DEQ reveals Precision Castparts Structuals' clean-up progress
The Oregon Department of Environmental Quality (ODEQ) held an update meeting for neighbors on September 18, regarding ongoing and upcoming environmental actions at Precision Castparts Structuals (PCCS) on S.E. Johnson Creek Boulevard. These relate to soil and water clean-up efforts. The meeting was held in Woodstock's Lewis Elementary School Cafetorium.
"We're not here because we have a regulatory action to take; but instead, we want to provide to the community an update about soil and water and clean-up activities that we've been doing," said ODEQ Northwest Region A administrator Nina DeConini.
"We're not addressing air-quality issues – including monitoring results, renewal of the ACDP permit, and the status of the facility in the Cleaner Air Oregon program – those will be discussed at a future meeting," DeConini told THE BEE before the meeting got underway. "This evening's meeting is to present information from staff with the US Environmental Protection Agency and the Portland Bureau of Environmental Services (BES), regarding the contamination that we found, and making sure that it's been cleaned up."
Some 35 people arrived for the briefing and talked with Bureau representatives before the meeting began. And, ODEQ Northwest Region Clean-up Program Section Manager Paul Seidel told THE BEE, there is "good news" about the clean-up. "The good news is that there has been a lot of progress over the last several years in significantly improving conditions on the site, in terms of soil clean-ups and stormwater treatment – and understanding site conditions, as well."

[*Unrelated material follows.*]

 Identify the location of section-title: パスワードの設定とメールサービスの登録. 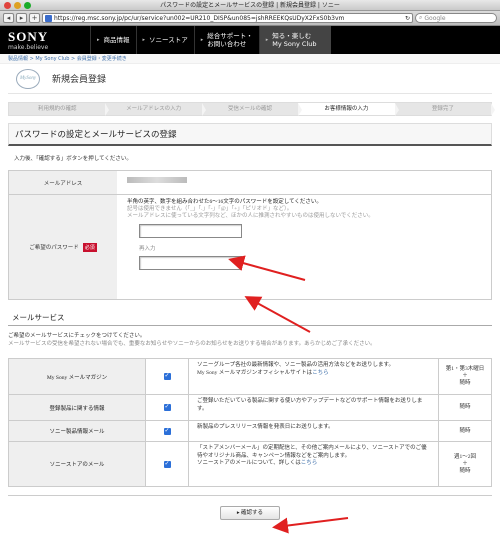
(250, 134).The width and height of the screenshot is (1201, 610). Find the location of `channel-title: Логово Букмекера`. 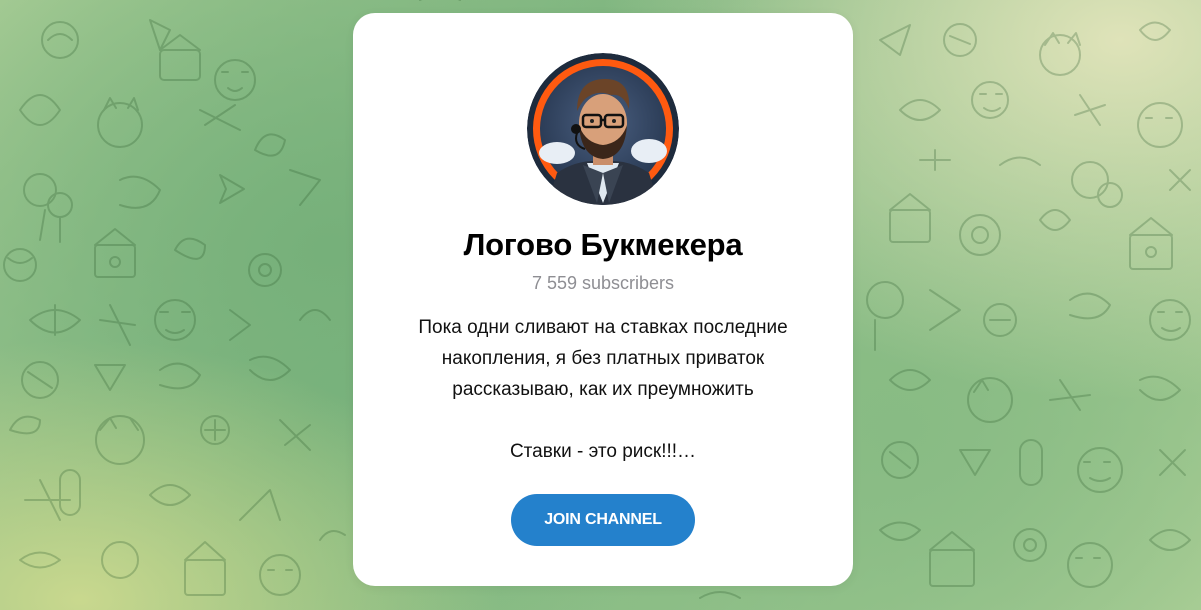

channel-title: Логово Букмекера is located at coordinates (603, 244).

The plans have been in place for several years, he explained. "Those 'Work Plans' have been reviewed, and are being implemented; so, while there's still more work to do, substantial progress has been made over the last several years."

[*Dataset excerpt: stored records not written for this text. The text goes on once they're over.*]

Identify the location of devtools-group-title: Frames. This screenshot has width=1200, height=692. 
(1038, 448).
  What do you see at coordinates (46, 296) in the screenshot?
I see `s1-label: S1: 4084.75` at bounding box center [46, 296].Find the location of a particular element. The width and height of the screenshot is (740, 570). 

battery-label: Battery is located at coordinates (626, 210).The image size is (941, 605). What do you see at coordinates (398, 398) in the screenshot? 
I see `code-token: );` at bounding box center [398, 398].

Asked if this Precision Castparts campus could be considered an ecologically good neighbor now, Seidel replied, "Well, we can say that there has not been water contamination leaving the site since 2016, when the stormwater treatment system was installed.
"There is cleanup continuing on-site, while air quality program is doing their work separately," commented Seidel. "I think we can see it's good news for neighbors, because the site is getting cleaner over time."

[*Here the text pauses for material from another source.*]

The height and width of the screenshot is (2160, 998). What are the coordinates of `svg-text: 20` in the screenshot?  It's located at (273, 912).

During the meeting, attendees learned how the storm water treatment system keeps pollutants from flowing into Johnson Creek.
Presenters said that ODEQ has been working to understand what contamination exists in the soil, how much, and where it is located and that their effort is almost complete. Since polychlorinated biphenyls (PCBs) were found during this process, the US Environmental Protection Agency is involved in the cleanup through their Toxic Substances Control Act program.
Next steps in the process include:
· Complete investigation through focused sampling of soil and stormwater system catch basins
· Continuation of on-site and off-site sampling to assess movement of pollutants in groundwater
· Conduct off-site evaluation groundwater west of PCC
Also, in the future, officials plan to hold meetings regarding permit renewals for PCC, and also reviews by Cleaner Air Oregon.